What to do >> The entries are to be returned exactly as written.
━━━━
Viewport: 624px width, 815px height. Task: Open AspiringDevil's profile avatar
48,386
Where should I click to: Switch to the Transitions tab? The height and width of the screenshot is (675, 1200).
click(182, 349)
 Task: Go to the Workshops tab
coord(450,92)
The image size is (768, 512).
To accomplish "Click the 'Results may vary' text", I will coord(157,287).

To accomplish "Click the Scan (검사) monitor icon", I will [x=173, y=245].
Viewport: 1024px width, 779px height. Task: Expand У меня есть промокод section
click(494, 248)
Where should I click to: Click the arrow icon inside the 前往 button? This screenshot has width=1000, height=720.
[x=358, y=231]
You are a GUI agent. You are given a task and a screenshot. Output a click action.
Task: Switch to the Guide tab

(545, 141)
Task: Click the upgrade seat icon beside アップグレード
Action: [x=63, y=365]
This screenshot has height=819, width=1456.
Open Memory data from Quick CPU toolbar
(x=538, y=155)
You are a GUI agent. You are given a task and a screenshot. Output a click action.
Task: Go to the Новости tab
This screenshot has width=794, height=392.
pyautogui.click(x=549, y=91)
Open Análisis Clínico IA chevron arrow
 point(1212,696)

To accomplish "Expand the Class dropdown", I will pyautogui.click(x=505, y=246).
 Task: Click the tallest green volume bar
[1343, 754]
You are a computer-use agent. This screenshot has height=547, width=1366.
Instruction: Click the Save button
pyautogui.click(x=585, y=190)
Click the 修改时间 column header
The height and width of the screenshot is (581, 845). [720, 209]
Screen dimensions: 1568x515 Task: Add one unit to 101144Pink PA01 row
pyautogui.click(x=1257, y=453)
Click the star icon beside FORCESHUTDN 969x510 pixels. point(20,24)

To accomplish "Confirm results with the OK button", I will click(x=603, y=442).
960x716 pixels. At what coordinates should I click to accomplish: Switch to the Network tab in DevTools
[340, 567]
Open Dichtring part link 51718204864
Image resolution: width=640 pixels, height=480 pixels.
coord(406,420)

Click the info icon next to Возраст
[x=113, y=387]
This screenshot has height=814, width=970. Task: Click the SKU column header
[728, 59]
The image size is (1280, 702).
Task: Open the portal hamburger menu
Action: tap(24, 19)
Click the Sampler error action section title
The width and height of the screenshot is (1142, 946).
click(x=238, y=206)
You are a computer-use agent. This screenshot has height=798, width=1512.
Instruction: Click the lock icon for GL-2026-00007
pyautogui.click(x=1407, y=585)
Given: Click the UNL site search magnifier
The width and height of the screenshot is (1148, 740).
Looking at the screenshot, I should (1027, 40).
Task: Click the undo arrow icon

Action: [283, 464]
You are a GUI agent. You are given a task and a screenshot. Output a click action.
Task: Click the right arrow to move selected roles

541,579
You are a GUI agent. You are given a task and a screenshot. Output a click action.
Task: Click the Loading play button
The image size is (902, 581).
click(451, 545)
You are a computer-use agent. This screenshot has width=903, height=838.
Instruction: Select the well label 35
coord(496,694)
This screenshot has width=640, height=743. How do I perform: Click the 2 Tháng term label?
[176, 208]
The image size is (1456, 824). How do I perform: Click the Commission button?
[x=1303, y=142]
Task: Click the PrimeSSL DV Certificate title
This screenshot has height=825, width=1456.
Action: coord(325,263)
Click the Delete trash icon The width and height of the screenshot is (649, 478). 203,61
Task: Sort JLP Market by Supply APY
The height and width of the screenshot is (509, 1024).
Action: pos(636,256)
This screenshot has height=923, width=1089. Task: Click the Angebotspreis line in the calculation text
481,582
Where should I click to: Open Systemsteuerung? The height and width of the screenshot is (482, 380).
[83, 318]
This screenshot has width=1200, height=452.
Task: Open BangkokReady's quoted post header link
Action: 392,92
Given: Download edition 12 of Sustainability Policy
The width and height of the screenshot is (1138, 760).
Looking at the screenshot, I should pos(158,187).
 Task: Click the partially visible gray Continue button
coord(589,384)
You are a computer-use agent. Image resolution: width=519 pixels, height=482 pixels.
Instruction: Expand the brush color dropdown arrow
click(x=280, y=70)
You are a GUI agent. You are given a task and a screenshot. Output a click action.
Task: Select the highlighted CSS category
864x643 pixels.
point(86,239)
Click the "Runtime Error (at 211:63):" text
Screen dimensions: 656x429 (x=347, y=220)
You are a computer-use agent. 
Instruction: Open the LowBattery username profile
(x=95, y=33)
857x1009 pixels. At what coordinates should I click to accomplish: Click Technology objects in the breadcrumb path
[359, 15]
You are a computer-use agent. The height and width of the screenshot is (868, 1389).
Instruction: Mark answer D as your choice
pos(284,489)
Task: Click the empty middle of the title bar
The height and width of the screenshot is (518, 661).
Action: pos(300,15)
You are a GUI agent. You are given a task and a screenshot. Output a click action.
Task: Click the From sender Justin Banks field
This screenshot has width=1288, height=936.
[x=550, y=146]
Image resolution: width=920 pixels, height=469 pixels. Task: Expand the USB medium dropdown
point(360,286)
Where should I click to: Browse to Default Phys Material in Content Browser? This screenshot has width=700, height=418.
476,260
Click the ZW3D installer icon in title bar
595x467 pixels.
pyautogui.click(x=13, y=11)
━━━━
Reply to the task >>
Viewport: 624px width, 815px height. Task: Open AspiringDevil's profile avatar
48,386
Where should I click to: Switch to the Transitions tab? The height and width of the screenshot is (675, 1200).
click(182, 349)
 Task: Go to the Workshops tab
coord(450,92)
The image size is (768, 512).
To accomplish "Click the 'Results may vary' text", I will coord(157,287).

To accomplish "Click the Scan (검사) monitor icon", I will [x=173, y=245].
Viewport: 1024px width, 779px height. Task: Expand У меня есть промокод section
click(494, 248)
Where should I click to: Click the arrow icon inside the 前往 button? This screenshot has width=1000, height=720.
[x=358, y=231]
You are a GUI agent. You are given a task and a screenshot. Output a click action.
Task: Switch to the Guide tab

(545, 141)
Task: Click the upgrade seat icon beside アップグレード
Action: [x=63, y=365]
This screenshot has height=819, width=1456.
Open Memory data from Quick CPU toolbar
(x=538, y=155)
You are a GUI agent. You are given a task and a screenshot. Output a click action.
Task: Go to the Новости tab
This screenshot has width=794, height=392.
pyautogui.click(x=549, y=91)
Open Análisis Clínico IA chevron arrow
 point(1212,696)

To accomplish "Expand the Class dropdown", I will pyautogui.click(x=505, y=246).
 Task: Click the tallest green volume bar
[1343, 754]
You are a computer-use agent. This screenshot has height=547, width=1366.
Instruction: Click the Save button
pyautogui.click(x=585, y=190)
Click the 修改时间 column header
The height and width of the screenshot is (581, 845). [720, 209]
Screen dimensions: 1568x515 Task: Add one unit to 101144Pink PA01 row
pyautogui.click(x=1257, y=453)
Click the star icon beside FORCESHUTDN 969x510 pixels. point(20,24)

To accomplish "Confirm results with the OK button", I will click(x=603, y=442).
960x716 pixels. At what coordinates should I click to accomplish: Switch to the Network tab in DevTools
[340, 567]
Open Dichtring part link 51718204864
Image resolution: width=640 pixels, height=480 pixels.
coord(406,420)

Click the info icon next to Возраст
[x=113, y=387]
This screenshot has height=814, width=970. Task: Click the SKU column header
[728, 59]
The image size is (1280, 702).
Task: Open the portal hamburger menu
Action: tap(24, 19)
Click the Sampler error action section title
The width and height of the screenshot is (1142, 946).
click(x=238, y=206)
You are a computer-use agent. This screenshot has height=798, width=1512.
Instruction: Click the lock icon for GL-2026-00007
pyautogui.click(x=1407, y=585)
Given: Click the UNL site search magnifier
The width and height of the screenshot is (1148, 740).
Looking at the screenshot, I should (1027, 40).
Task: Click the undo arrow icon

Action: [283, 464]
You are a GUI agent. You are given a task and a screenshot. Output a click action.
Task: Click the right arrow to move selected roles

541,579
You are a GUI agent. You are given a task and a screenshot. Output a click action.
Task: Click the Loading play button
The image size is (902, 581).
click(451, 545)
You are a computer-use agent. This screenshot has width=903, height=838.
Instruction: Select the well label 35
coord(496,694)
This screenshot has width=640, height=743. How do I perform: Click the 2 Tháng term label?
[176, 208]
The image size is (1456, 824). How do I perform: Click the Commission button?
[x=1303, y=142]
Task: Click the PrimeSSL DV Certificate title
This screenshot has height=825, width=1456.
Action: coord(325,263)
Click the Delete trash icon The width and height of the screenshot is (649, 478). 203,61
Task: Sort JLP Market by Supply APY
The height and width of the screenshot is (509, 1024).
Action: pos(636,256)
This screenshot has height=923, width=1089. Task: Click the Angebotspreis line in the calculation text
481,582
Where should I click to: Open Systemsteuerung? The height and width of the screenshot is (482, 380).
[83, 318]
This screenshot has width=1200, height=452.
Task: Open BangkokReady's quoted post header link
Action: 392,92
Given: Download edition 12 of Sustainability Policy
The width and height of the screenshot is (1138, 760).
Looking at the screenshot, I should pos(158,187).
 Task: Click the partially visible gray Continue button
coord(589,384)
You are a computer-use agent. Image resolution: width=519 pixels, height=482 pixels.
Instruction: Expand the brush color dropdown arrow
click(x=280, y=70)
You are a GUI agent. You are given a task and a screenshot. Output a click action.
Task: Select the highlighted CSS category
864x643 pixels.
point(86,239)
Click the "Runtime Error (at 211:63):" text
Screen dimensions: 656x429 (x=347, y=220)
You are a computer-use agent. 
Instruction: Open the LowBattery username profile
(x=95, y=33)
857x1009 pixels. At what coordinates should I click to accomplish: Click Technology objects in the breadcrumb path
[359, 15]
You are a computer-use agent. The height and width of the screenshot is (868, 1389).
Instruction: Mark answer D as your choice
pos(284,489)
Task: Click the empty middle of the title bar
The height and width of the screenshot is (518, 661).
Action: pos(300,15)
You are a GUI agent. You are given a task and a screenshot. Output a click action.
Task: Click the From sender Justin Banks field
This screenshot has width=1288, height=936.
[x=550, y=146]
Image resolution: width=920 pixels, height=469 pixels. Task: Expand the USB medium dropdown
point(360,286)
Where should I click to: Browse to Default Phys Material in Content Browser? This screenshot has width=700, height=418.
476,260
Click the ZW3D installer icon in title bar
595x467 pixels.
pyautogui.click(x=13, y=11)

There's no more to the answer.